-------- Dataset excerpts --------

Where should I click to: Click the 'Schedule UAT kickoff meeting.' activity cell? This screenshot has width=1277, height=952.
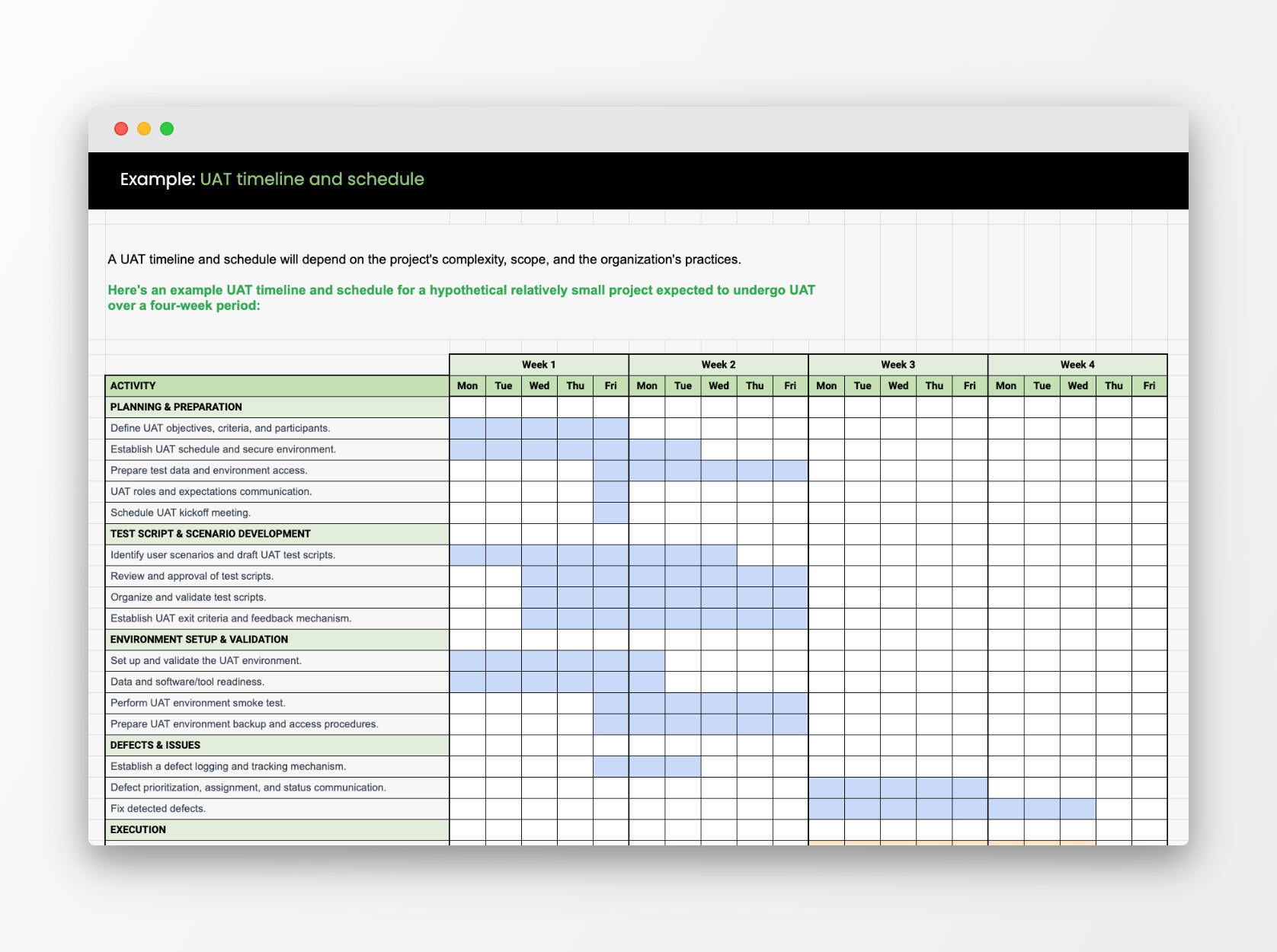[277, 513]
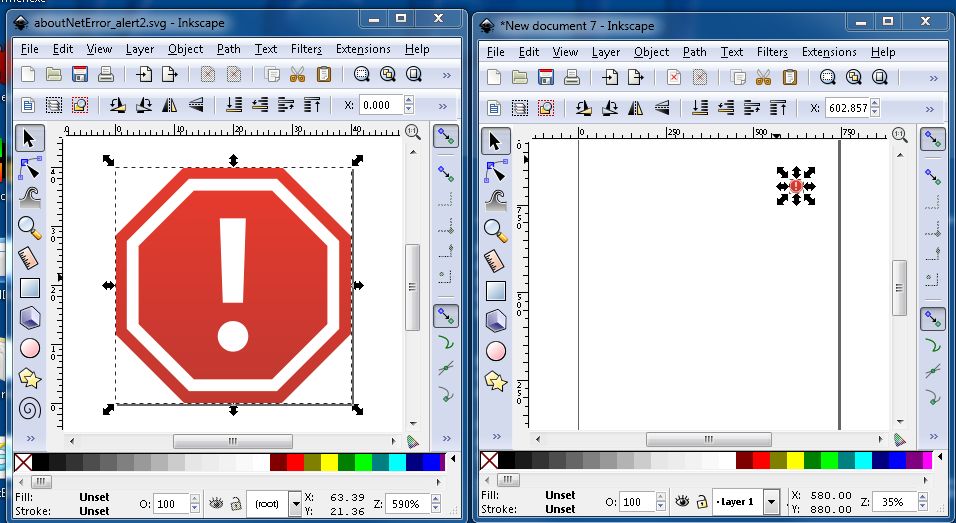The image size is (956, 523).
Task: Click Print icon in New document 7 toolbar
Action: pyautogui.click(x=572, y=77)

--------

▸ Problem statement:
With the pictures omitted, the entries are to be transcribed in full, exactly as they appear.

▸ Exercise result:
Where should I click to: Click the 'Schedule UAT kickoff meeting.' activity cell? This screenshot has width=1277, height=952.
[277, 513]
The image size is (956, 523).
Task: Click Print icon in New document 7 toolbar
Action: pyautogui.click(x=572, y=77)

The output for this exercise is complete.